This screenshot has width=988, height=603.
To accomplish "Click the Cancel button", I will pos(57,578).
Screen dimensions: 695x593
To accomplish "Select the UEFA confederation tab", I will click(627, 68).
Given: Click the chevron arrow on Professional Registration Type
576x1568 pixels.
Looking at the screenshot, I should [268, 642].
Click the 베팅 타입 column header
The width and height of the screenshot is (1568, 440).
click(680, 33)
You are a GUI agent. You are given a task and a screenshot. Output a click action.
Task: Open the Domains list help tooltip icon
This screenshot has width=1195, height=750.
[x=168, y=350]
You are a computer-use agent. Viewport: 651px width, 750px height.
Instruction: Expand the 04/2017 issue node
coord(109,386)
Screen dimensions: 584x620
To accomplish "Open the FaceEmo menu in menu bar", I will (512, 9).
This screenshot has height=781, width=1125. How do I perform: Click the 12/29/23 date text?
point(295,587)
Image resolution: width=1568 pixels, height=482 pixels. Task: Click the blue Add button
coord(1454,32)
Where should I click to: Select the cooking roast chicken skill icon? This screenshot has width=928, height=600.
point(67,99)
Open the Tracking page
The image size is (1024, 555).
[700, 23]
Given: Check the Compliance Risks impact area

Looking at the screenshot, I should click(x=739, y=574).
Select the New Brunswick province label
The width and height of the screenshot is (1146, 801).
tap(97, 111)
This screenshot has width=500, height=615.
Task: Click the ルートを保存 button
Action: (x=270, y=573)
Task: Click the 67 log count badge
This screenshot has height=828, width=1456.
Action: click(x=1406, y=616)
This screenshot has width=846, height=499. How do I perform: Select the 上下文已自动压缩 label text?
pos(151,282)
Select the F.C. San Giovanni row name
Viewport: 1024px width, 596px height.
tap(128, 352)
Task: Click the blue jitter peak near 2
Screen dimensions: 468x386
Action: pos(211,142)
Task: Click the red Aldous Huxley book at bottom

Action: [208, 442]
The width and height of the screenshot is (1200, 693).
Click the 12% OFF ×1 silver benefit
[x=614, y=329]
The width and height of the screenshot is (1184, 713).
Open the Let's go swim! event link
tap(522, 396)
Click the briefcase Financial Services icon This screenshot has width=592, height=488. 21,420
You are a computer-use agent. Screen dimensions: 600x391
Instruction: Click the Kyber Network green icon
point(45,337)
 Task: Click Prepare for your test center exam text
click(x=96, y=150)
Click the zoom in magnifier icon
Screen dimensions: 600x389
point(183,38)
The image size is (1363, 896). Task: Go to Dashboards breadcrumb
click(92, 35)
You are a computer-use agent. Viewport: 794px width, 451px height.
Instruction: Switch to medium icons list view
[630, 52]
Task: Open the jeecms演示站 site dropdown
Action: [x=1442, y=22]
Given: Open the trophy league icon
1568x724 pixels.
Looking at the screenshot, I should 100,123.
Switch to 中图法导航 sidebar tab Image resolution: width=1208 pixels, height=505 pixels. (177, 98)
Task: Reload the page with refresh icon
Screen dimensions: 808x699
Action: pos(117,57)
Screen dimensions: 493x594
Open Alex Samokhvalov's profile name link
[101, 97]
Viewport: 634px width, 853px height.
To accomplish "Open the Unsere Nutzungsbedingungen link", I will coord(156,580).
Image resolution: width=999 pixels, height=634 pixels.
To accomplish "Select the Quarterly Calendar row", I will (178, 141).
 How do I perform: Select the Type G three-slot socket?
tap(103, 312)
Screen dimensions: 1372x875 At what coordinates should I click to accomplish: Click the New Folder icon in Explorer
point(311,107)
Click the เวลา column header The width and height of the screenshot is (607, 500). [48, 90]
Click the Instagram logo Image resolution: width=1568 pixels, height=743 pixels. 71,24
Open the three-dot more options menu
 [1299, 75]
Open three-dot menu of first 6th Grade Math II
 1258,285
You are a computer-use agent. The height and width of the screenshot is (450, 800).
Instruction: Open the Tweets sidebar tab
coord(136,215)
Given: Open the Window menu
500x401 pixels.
--------
# Task statement:
Using the records above, restate word for word the lines from the one with "Task: Open the Domains list help tooltip icon" through the one with "Screen dimensions: 584x620", both included.

# Solved problem:
Task: Open the Domains list help tooltip icon
This screenshot has width=1195, height=750.
[x=168, y=350]
You are a computer-use agent. Viewport: 651px width, 750px height.
Instruction: Expand the 04/2017 issue node
coord(109,386)
Screen dimensions: 584x620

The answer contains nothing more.